Mateo “Matt” interpretato da Mario Casas noto attore spagnolo che per quanto mi riguarda ho apprezzato diverse volte nei film di De La Iglesia è il protagonista di questa storia intricata, un thriller psicologico, un puzzle di situazioni. Uscito dal carcere dopo quattro anni per aver provocato la morte di un ragazzo durante una rissa, cerca di rifarsi una vita. E ci riesce. Si laurea, diventa avvocato, lavora nello studio del fratello e incontra Olivia che diventa sua moglie e con la quale sta per avere un figlio.

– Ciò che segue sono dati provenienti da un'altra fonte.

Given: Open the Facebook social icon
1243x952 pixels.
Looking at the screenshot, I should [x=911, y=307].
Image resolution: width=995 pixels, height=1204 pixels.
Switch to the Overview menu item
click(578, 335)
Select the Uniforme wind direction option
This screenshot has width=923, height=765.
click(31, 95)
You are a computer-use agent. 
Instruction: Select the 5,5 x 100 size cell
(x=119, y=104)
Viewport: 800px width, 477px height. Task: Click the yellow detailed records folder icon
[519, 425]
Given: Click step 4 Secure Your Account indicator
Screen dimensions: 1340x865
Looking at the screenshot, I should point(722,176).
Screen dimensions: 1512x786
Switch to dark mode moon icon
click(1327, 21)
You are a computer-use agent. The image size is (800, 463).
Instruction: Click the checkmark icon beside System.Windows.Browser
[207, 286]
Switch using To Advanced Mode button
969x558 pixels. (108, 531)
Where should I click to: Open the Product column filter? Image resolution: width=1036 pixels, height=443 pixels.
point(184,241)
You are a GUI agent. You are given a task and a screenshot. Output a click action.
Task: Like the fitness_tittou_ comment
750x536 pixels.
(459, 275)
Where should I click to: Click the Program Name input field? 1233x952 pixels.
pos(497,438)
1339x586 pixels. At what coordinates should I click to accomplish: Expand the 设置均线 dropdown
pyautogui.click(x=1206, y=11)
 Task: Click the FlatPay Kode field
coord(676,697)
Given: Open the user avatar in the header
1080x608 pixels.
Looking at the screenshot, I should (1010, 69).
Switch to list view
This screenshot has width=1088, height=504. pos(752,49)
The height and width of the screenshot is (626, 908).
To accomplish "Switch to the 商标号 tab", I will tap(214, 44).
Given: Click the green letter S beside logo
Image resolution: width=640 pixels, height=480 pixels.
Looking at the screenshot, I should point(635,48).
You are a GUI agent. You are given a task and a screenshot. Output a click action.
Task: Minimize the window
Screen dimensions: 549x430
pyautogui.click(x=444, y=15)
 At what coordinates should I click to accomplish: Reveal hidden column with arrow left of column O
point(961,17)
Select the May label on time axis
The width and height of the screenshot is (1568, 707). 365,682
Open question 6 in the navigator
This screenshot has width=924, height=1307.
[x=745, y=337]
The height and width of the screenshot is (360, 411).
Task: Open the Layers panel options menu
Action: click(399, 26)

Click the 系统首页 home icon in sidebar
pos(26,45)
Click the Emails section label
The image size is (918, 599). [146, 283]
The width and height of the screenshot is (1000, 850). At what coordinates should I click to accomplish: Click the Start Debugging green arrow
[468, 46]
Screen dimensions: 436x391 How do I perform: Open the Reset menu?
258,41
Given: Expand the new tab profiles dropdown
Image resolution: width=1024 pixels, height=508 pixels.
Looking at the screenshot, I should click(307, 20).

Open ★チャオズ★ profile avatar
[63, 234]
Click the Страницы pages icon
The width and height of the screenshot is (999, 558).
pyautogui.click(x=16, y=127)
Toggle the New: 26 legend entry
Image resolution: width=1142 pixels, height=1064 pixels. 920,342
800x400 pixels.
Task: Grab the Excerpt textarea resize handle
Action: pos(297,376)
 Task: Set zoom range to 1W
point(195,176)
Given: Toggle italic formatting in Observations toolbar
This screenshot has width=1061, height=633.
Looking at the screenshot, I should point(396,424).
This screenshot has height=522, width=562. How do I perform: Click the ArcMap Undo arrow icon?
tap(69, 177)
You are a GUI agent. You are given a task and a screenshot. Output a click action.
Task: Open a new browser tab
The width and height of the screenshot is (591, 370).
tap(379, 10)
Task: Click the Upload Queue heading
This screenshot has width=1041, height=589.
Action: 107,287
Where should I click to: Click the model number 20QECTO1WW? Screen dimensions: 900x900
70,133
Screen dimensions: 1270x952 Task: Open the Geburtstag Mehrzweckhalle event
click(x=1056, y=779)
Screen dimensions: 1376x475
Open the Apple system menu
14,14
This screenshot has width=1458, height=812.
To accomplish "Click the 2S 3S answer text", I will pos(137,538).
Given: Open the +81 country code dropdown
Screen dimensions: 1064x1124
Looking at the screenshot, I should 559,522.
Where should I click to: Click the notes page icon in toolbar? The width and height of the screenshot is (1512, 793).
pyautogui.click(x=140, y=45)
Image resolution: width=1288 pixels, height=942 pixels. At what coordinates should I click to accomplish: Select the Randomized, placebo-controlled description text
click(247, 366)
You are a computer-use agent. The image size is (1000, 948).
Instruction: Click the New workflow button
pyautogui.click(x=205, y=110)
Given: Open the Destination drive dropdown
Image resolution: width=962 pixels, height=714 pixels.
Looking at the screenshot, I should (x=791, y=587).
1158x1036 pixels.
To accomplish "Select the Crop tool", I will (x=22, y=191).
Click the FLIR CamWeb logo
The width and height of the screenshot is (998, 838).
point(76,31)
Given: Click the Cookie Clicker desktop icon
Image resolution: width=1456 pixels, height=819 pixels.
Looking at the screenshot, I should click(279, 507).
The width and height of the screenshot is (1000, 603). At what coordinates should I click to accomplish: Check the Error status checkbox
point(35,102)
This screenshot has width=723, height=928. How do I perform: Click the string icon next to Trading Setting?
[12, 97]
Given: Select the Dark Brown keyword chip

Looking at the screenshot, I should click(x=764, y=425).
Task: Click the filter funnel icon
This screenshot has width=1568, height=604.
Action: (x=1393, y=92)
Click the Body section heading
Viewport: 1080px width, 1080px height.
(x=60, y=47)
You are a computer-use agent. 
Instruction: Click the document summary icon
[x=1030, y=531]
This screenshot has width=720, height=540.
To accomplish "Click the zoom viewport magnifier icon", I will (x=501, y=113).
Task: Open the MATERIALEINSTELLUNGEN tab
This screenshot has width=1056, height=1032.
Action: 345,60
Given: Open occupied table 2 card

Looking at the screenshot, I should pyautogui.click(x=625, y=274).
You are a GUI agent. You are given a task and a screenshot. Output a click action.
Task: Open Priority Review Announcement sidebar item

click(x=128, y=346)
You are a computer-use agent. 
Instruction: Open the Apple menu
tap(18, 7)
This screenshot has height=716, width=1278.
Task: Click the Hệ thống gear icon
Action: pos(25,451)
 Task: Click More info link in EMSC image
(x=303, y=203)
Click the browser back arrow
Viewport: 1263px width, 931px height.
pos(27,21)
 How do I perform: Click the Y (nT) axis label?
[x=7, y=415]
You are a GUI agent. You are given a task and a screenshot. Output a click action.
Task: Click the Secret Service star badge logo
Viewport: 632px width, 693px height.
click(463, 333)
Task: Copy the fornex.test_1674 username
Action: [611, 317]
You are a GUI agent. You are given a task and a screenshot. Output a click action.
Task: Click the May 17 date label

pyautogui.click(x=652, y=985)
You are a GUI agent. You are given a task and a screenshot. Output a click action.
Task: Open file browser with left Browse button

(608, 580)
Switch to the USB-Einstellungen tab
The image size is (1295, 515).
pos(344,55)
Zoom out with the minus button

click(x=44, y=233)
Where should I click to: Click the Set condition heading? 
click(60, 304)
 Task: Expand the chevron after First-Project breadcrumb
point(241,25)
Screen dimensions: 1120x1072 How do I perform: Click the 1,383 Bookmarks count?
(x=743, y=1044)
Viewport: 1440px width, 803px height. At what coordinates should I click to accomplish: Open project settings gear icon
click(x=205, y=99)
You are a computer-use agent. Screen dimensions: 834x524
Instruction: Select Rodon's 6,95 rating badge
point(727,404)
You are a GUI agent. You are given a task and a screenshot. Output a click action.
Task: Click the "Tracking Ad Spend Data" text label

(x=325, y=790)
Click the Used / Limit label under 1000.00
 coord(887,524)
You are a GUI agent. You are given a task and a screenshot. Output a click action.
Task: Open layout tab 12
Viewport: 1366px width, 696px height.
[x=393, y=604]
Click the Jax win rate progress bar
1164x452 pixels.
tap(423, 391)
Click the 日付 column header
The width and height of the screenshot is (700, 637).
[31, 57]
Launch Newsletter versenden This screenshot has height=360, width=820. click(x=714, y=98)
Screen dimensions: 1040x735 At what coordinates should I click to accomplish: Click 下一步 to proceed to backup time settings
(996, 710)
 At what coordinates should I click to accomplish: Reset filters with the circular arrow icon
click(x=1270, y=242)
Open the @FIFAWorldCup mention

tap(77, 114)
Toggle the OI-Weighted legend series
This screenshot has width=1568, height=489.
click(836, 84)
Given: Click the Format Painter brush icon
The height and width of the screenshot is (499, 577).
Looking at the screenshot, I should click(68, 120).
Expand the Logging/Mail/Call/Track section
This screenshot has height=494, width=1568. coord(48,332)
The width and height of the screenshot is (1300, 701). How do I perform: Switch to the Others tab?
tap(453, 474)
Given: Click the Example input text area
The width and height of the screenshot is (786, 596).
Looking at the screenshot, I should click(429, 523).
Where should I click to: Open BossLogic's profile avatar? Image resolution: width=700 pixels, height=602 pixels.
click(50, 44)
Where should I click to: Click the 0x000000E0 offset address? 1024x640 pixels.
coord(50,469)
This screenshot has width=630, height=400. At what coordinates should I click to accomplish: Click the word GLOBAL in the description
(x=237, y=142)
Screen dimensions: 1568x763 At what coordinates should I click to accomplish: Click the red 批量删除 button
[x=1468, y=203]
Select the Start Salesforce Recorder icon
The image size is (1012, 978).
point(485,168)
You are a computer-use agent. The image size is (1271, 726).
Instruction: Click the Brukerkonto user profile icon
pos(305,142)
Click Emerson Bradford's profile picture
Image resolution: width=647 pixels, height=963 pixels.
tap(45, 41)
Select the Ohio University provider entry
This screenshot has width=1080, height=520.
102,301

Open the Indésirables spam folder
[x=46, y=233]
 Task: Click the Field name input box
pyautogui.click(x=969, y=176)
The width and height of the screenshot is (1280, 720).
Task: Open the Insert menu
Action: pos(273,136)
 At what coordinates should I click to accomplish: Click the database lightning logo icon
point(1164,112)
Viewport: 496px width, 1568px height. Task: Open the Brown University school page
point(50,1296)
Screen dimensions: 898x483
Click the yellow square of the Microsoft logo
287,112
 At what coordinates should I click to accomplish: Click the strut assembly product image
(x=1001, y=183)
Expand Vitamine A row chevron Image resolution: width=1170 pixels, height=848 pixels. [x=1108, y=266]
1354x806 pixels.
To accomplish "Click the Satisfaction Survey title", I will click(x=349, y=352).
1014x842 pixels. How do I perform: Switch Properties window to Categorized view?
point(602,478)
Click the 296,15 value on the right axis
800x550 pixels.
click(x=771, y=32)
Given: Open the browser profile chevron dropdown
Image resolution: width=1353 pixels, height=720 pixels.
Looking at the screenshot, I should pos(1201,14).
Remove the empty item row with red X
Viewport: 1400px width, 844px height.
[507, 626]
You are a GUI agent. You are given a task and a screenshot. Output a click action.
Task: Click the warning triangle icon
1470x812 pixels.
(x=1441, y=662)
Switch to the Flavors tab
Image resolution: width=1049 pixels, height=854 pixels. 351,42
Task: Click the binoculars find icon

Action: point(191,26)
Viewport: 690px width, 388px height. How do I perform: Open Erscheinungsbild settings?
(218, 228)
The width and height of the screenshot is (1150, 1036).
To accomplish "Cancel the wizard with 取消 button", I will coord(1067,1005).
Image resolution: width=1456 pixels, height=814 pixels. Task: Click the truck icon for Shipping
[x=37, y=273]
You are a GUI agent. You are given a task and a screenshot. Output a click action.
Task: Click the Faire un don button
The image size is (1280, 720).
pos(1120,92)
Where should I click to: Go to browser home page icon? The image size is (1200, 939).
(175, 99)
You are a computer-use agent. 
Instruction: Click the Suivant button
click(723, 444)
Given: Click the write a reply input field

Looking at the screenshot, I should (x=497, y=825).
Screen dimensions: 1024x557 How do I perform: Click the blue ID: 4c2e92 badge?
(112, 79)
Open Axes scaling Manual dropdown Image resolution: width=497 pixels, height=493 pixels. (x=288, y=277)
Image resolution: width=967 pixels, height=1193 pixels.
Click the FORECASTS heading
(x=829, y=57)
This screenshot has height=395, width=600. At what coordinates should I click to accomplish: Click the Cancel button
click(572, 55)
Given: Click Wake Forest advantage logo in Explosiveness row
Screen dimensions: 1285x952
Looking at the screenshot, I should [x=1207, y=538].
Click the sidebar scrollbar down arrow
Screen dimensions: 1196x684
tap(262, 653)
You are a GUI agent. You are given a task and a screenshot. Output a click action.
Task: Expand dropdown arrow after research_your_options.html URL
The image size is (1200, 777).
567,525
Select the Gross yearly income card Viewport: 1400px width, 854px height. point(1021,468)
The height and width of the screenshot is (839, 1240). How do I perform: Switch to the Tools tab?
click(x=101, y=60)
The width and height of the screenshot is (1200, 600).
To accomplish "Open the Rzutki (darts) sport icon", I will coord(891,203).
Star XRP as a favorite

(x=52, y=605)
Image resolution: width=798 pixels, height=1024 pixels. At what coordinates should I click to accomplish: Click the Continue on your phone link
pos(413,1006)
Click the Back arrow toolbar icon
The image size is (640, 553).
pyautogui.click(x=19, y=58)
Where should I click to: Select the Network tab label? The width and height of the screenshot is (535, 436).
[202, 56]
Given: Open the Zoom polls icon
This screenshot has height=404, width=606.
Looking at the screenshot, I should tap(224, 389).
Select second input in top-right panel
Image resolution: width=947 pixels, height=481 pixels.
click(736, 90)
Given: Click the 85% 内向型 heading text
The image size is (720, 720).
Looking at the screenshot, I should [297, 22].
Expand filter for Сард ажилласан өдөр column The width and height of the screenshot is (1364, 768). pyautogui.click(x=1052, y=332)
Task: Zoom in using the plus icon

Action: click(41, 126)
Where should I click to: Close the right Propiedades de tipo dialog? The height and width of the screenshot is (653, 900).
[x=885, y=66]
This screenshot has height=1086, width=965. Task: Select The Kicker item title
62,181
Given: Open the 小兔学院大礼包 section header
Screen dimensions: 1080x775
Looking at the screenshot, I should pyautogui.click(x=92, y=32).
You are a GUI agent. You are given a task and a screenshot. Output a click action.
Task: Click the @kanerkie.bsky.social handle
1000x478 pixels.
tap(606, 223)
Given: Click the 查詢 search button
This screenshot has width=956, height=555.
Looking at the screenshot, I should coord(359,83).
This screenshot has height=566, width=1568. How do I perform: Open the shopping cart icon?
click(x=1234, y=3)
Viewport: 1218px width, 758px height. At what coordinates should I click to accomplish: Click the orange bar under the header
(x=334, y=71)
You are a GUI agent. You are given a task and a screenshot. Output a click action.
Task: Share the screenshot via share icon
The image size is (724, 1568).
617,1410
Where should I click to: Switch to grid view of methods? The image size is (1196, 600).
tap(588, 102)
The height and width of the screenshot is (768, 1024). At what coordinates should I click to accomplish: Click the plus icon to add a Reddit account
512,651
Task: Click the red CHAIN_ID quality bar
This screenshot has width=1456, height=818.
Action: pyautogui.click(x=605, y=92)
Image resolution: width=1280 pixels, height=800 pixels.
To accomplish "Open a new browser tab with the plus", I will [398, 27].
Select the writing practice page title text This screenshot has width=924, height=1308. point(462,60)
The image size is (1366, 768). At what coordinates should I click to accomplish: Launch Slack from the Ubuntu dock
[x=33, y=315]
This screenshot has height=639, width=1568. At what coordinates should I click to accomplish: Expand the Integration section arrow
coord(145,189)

Qui, nel punto in cui li troviamo, succede qualcosa. Olivia parte per lavoro e strani messaggi e foto arrivano sul cellulare di Mateo. È l’inizio di una serie di situazioni che scoperchiano il passato di tutti i protagonisti, poliziotti compresi, mettendo in luce i segreti, gli errori e i rancori di un passato che tutti pensavano fosse dimenticato.
 
“Suburbia Killer” non disdegna di mostrare, comunque senza esagerare, momenti “splatter” o situazioni pulp, con qualche limite di credibilità. Una serie che ci porta anche nel mondo della prostituzione e dello sfruttamento sfiorando curiosamente un altro lavoro spagnolo di quest’anno: “Sky Rojo”. Paulo però ne parla in maniera più cruda, meno pop e senza fronzoli.
 
Certo, non manca l’aspetto romantico che va sapere perché ci deve essere in ogni serie spagnola. Una cosa che fa scivolare un po’ “Suburbia Killer” soprattutto sul finale, ma, per fortuna, non rovina una serie che è stata una piacevole sorpresa.
 
Con Mario Casas, troviamo altri interpreti spagnoli piuttosto noti in patria e con esperienze all’estero. La madrilena Aura Garrido, co-protagonista e premiata attrice di cinema, TV e teatro, Alexandra Jiménez, da “Los Serranos” e soprattutto dalla trasposizione cinematografica di “Toc Toc”, Martina Gusmán nota per il crime argentino “Carancho” e Juana Acosta.